Thursday 20 October 2016

Down and Out on Queen Street


The blue and white Police tape was stretched between two lampposts on Queen Street, causing the early morning commuters to step into the road as they passed. Most of them slowed to sneak a peek behind the heavy green tarpaulin erected there where Policemen in full body white overalls were busily marking out bloodspots and placing samples carefully into plastic bags and test tubes.

Billy’s body had been removed four hours earlier. It had lain there under a woollen blanket since it was discovered by a staff member from Dunkin Donuts who was locking up for the night when he made a ghastly discovery in the shop’s doorway.

Dunkin Donuts was closed for the day out of respect and the inability of customers to get past the forensics team to their front door. The McDonald’s next door, being McDonalds, was open, having used free hamburgers as a tool to negotiate that the Police tape got moved two metres to the right and that their door was unimpeded.

Fifteen police officers and three paramedics worked on Billy’s body from the time it was discovered to the time they wrapped up and removed the tape and tarpaulin.
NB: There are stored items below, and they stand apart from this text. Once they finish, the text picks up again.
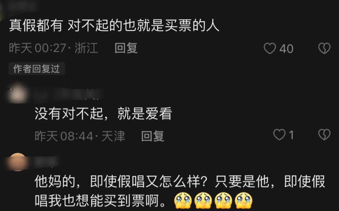The image size is (339, 211).
Task: Tap the last crying emoji in the row
Action: [243, 200]
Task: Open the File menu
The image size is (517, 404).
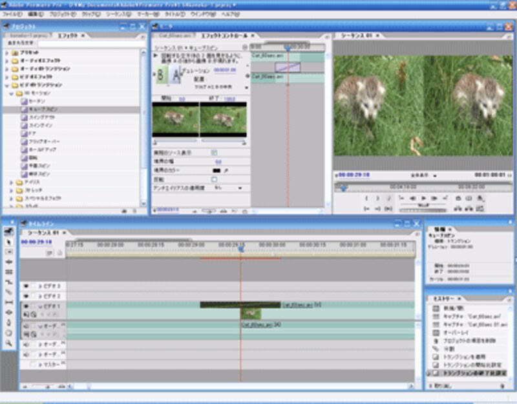Action: tap(12, 13)
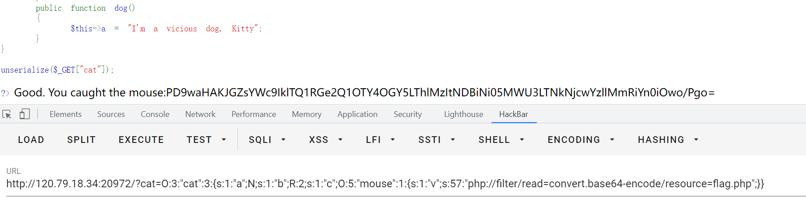
Task: Toggle the device toolbar icon
Action: (x=25, y=114)
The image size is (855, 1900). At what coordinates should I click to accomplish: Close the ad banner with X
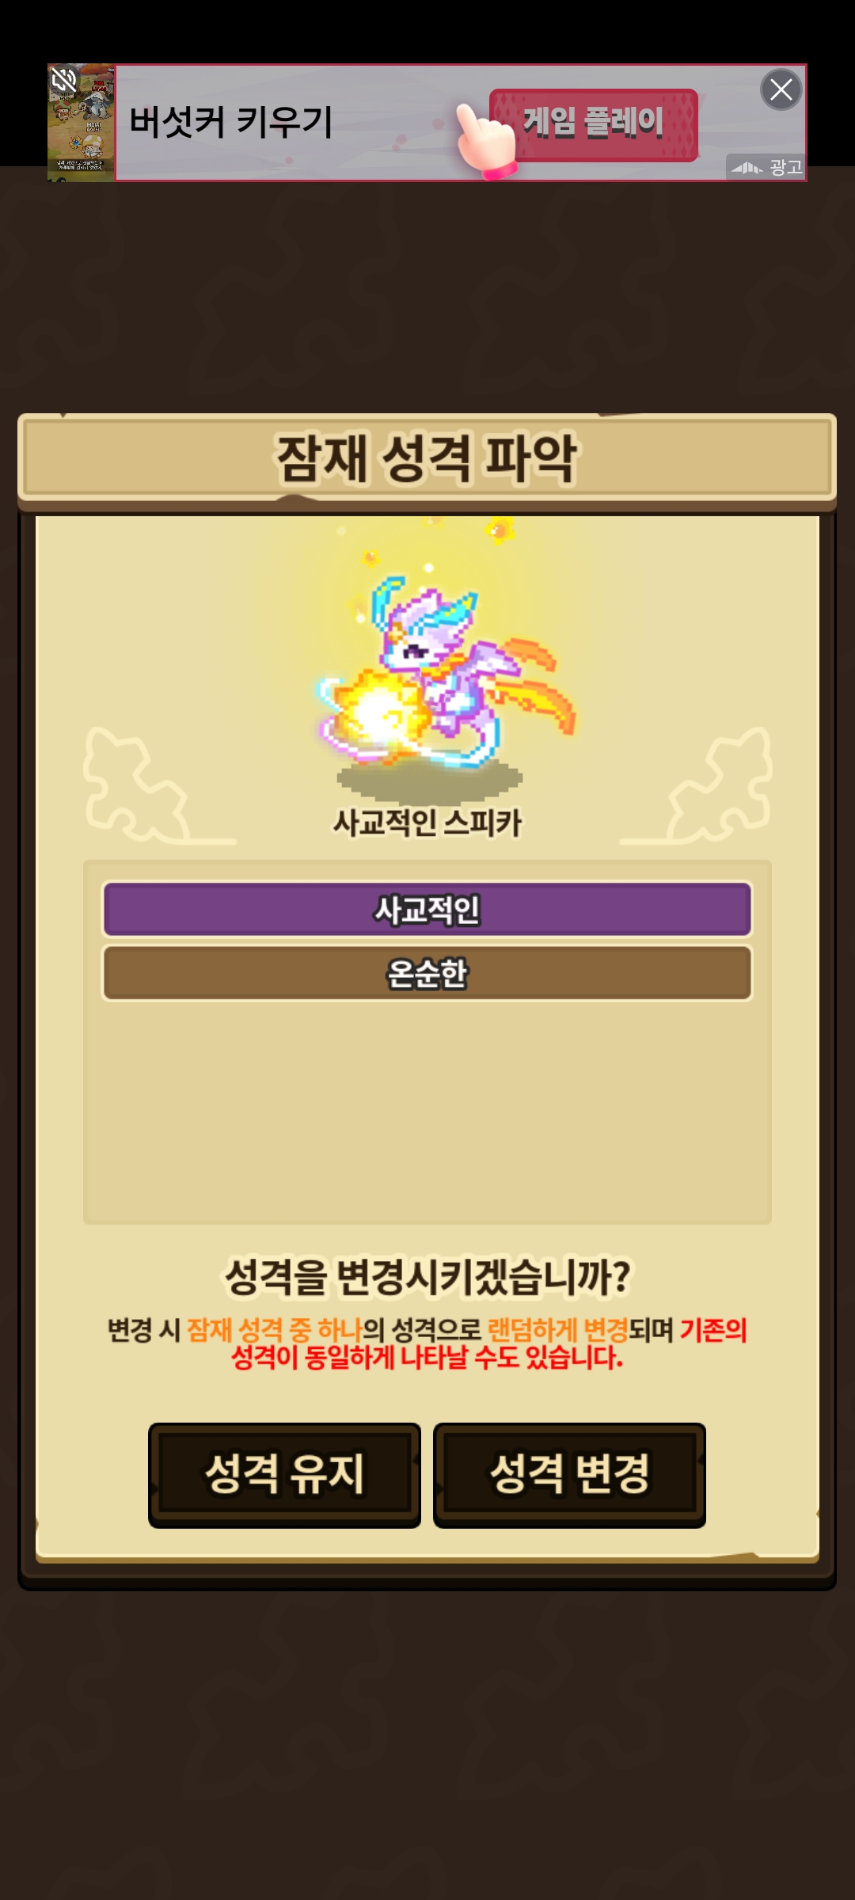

Donuts were back on the menu when the evening commuters were walking back down Queen Street.

So Billy got far more attention from the public service after he died than he had ever received when he was alive. Billy was homeless. Originally from Samoa, he had come to New Zealand to work in a meat packing plant in South Auckland that closed when its owners realised that they could do the same thing for half the cost elsewhere. Inability to pay rent had pushed him onto the streets and then a growing addiction to methamphetamines had driven him further into the dark underbelly of Auckland’s homeless sub culture.

Queen Street is the financial centre of Auckland and also hosts shops selling Hermes’s handbags for $8,000 and Swiss watches that cost so much that you would need a Swiss bank account to fund them. In the daytime it heaves with pedestrians walking six abreast along its broad footpath. Office workers mingle with students, tourists and shoppers and the colours and faces of the whole world can be found there.

But at night, when the shoppers and office workers have gone home, a different group descends upon the street, clutching tattered old sleeping bags and dog eared blankets. They all seem to have their own allotted doorway where they try to find shelter from the rain and wind that charges up Queen Street like a cavalry battalion on its way to war.

Homelessness is a global phenomenon of course, but I have never seen it in the quantity or state of destitution as you witness in Auckland.

It jars of course against the traditional view of New Zealand. This country likes to describe the place as “Godzone” in the same way as Australian’s describe their homeland as “The Lucky Country” and Ireland thinks of itself as “a little piece of heaven that fell out of the sky.” None of these are entirely accurate of course, unless a lucky country describes finding yourself in a vast land full of bounteous mineral deposits and squandering the resulting benefits. Godzone and a little piece of heaven suggest that God actually exists and is careless about his real estate and doesn’t mind having his name shared with a laser tag venue.

The advertising associated with Godzone focusses on mountains and rivers, comely maidens doing tribal dances and the All Blacks. It never includes a photo of Queen Street at 1am. It’s the country most Kiwis would prefer not to think about. The dark world that comes out at night when they are tucked in bed dreaming of sheep.

By the following morning, the street was back to normal. Stressed office workers grabbed overpriced coffee on their way to team meetings. Tourists huddled around a map on every corner. And bleary eyed Chinese gamblers stumbled into the daylight from the windowless casino at Skycity as they made their way to the Hermes shop to spend their winnings.

Amongst them you could find Billy’s friends, emerging from doorways and dark alleys with their worldly belongings on their back. Many of them had left flowers at the spot where Billy fell and some of them were gathered to swap rumours about his demise and tell tales of happier times. The Police were around and asking questions. But they weren’t really interested in answers. The case had already been filed under “Another homeless guy gets high and falls and bangs his head.”

I live near a large park that has a toilet block and a shower. Battered old camper vans and dented cars turn up each night and families sleep there. There are many more people in New Zealand who live in garages or garden sheds, pushed out of normal housing by unemployment or the high costs of rents and unavailability of social housing. But in many ways, they are lucky ones, clinging to at least a remnant of warmth and shelter. Billy and his friends are at the bottom of this social ladder and Auckland is a cold and wet city in winter and doorways don’t come with mattresses.

I don’t have all the answers of course and I’m not arrogant enough to roll up in a new country and tell them how to run their affairs. Many people will be sleeping on the streets of Dublin tonight for example and many people will be in on the streets of Auckland handing out sandwiches and hot soup. I won’t be and therefore I’m part of the problem. But it can’t be beyond the talents of the Irish or New Zealand governments to solve a problem that affects 1% of the population.

Billy sparked a little flurry of interest by falling and banging his head on a busy street. It’s just a shame that I and everyone else here didn’t show enough interest in him when he was alive.